:: SOURCE RECORDS ::
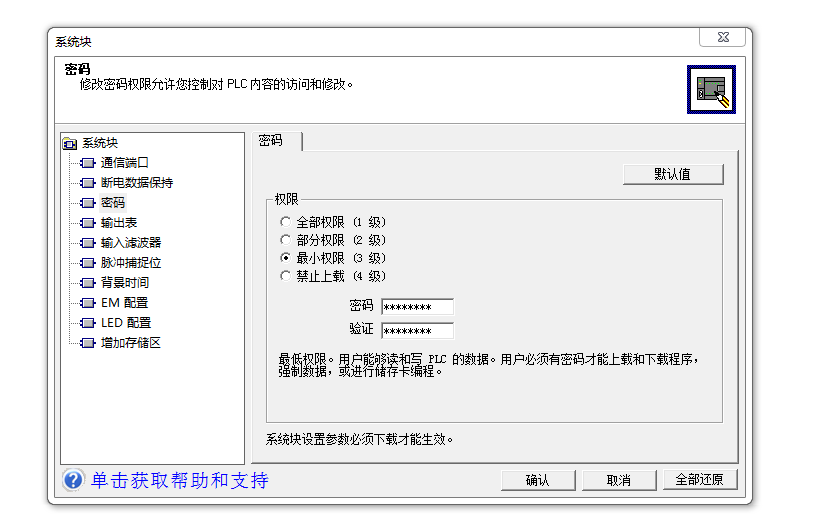The width and height of the screenshot is (822, 529).
Task: Open the 单击获取帮助和支持 link
Action: click(180, 480)
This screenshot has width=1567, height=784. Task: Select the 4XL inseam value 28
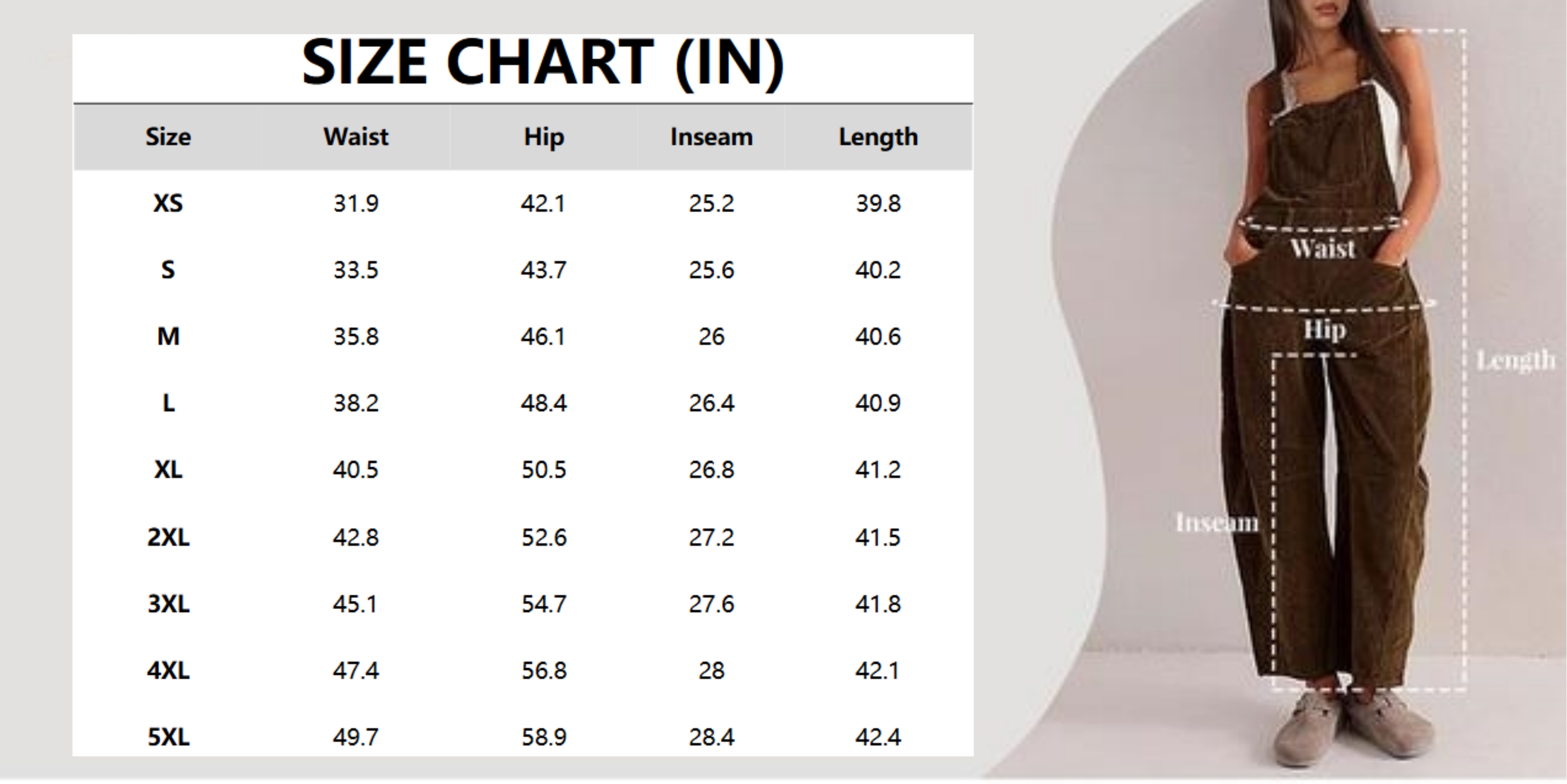click(x=711, y=671)
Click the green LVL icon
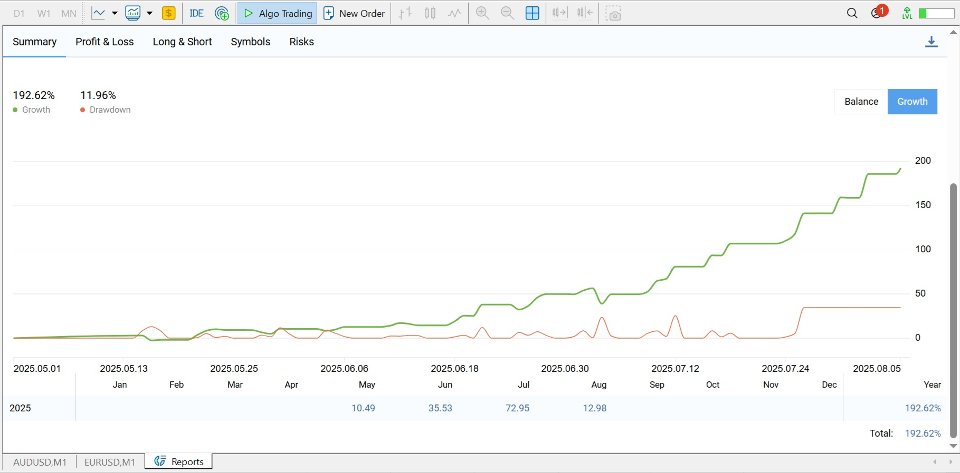The width and height of the screenshot is (960, 473). [906, 14]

:: ABOUT THIS EXERCISE ::
Exact text is required for the lines from the one with "This screenshot has" through the last line of the entries, both included. Omit pictures.

:: YOUR RESPONSE ::
This screenshot has width=1567, height=784. Task: Select the 4XL inseam value 28
click(x=711, y=671)
Click the green LVL icon
The width and height of the screenshot is (960, 473). [906, 14]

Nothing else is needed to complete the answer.